→ CONSIGNES:
1. D'après le texte sur les PME-PMI, combien d'entreprises industrielles compte la France ?
2. Dans le texte sur les PME-PMI, quels fonds ou institutions sont cités comme disposant déjà d'argent à prêter aux PME-PMI innovantes ? Donnez-les tous.
3. Poursuivez le texte sur les PME-PMI à partir de sa dernière phrase.

→ TEXTE SOURCE:

+===+

Etes-vous favorable à des banques régionales publiques d’investissement comme le préconise le président de la Fédération des maires des villes moyennes (FMVM) Christian Pierret (PS) ?

Je conteste l’analyse qui sous-tend ce genre de propositions formulées par beaucoup d’hommes politiques. De l’argent à prêter aux PME-PMI innovantes, il y en a déjà beaucoup avec le Fonds stratégique d’investissement (FSI), les autres fonds de la Caisse des Dépôts, du commissariat général à l’investissement (en charge du « grand emprunt ») et de la banque européenne d’investissement (BEI). Or, que nous disent les patrons de ces institutions ? Qu’ils n’arrivent pas à dépenser !

Pourquoi ces fonds ne sont-ils pas consommés ?

Environ 75 % des PME-PMI françaises adoptent des stratégies extrêmement défensives. Elles bénéficient d’un niveau de fonds propres tout à fait satisfaisant, mais elles investissent peu. La croissance du chiffre d’affaires de 50 % des PME-PMI françaises est nulle. Les « gazelles » (ndlr : PME-PMI innovantes) disparaissent, elles, avant l’âge adulte. 17 % des PME-PMI de 250 à 500 salariés sont absorbées par des grands groupes. L’espérance de vie des entreprises de cette taille culmine donc à 5 ans.
Là où les Allemands ou les Italiens remettent de l’argent dans leur entreprise, les patrons français vendent. Résultat : la France compte 85 000 entreprises industrielles, contre 240 000 en Allemagne ou en Italie. Elle voit disparaitre 5 000 entreprises exportatrices par an quand l’Allemagne en crée 5 000.

L’échec de ces fonds publics n’est-il pas aussi dû à une gestion trop centralisée ?

Le FSI est complètement régionalisé. Les fonds de la Caisse des Dépôts aussi. Chacun est arrivé à la conclusion que le bon échelon contre la désindustrialisation, c’est la région. Les grands succès industriels ont été menés à cette échelle que ce soit en Bavière (Allemagne) ou en Lombardie-Vénétie (Italie). Ils reposent sur un environnement favorable aux entreprises grâce un travail en réseau auprès des universités et des centres de recherche.

+===+

→ MATÉRIEL:
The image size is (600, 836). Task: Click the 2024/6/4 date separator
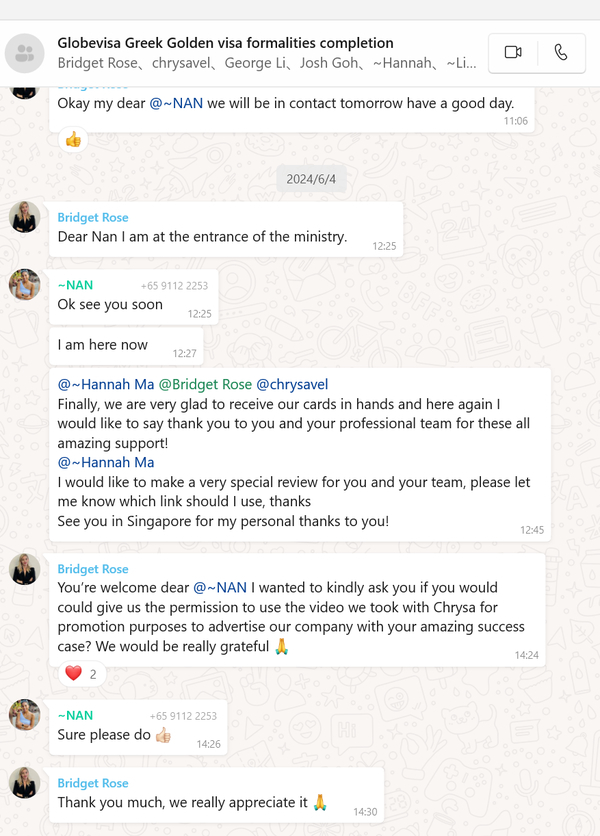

+===+

→ RÉPONSES:
1. 85 000

2.
- Le Fonds stratégique d'investissement (FSI)
- Les autres fonds de la Caisse des Dépôts
- Le commissariat général à l'investissement (en charge du « grand emprunt »)
- La banque européenne d'investissement (BEI)

3.
Les collectivités mènent déjà ce travail…

Bien sûr, l’environnement est parfois très « business friendly ». A La Roche-sur-Yon (Vendée), une quantité incroyable de « boîtes » est accueillie. En France, les entreprises bénéficient d’infrastructures de qualité, d’un coût de l’énergie beaucoup moins élevé qu’en Allemagne et d’écoles d’ingénieurs largement aussi bonnes.

L’une des forces de l’Allemagne réside aussi dans la mobilité de ses salariés…

Ils le sont beaucoup plus, car ils sont souvent locataires. Rendre les Français propriétaires et refuser de densifier les villes entrainent des effets délétères. Les pavillons loin des centres-villes achetés grâce au taux zéro sont très difficilement revendables. On a affaire à de véritables pièges à chômage. Résultat : des taux de chômage qui varient de 5 % à 25 % selon les territoires. Conclusion : il faut aider les Français à devenir locataires !

Les aides financières ne sont-elles pas trop dispersées en France comme le dénonçaient la Cour des comptes et son président Philippe Séguin dans un rapport sur les aides des collectivités territoriales au développement publié le 28 novembre 2007 ?

Subventionner la création d’emploi à un niveau très local n’est pas gage d’efficacité. Attention à ne pas fabriquer d’effets d’aubaine… Les collectivités françaises sont plus utiles quand elles favorisent la relation entre le donneur d’ordre et ses sous-traitants.

En quoi ce lien mérite-t-il d’être affermi ?

En France, contrairement là encore à ce qui se passe en Allemagne, les sous-traitants sont maltraités. Ils achètent les matières premières, font les investissements et portent la trésorerie de leur donneur d’ordre. La direction des achats des grands groupes casse leurs marges.
Certaines pratiques de donneurs d’ordre relèvent du droit pénal : ruptures unilatérales des contrats, vols de la propriété intellectuelle, débauches illégales de salariés… Si un président de région allait voir un patron de multinationale pour dénoncer ces pratiques, cela aurait de l’impact.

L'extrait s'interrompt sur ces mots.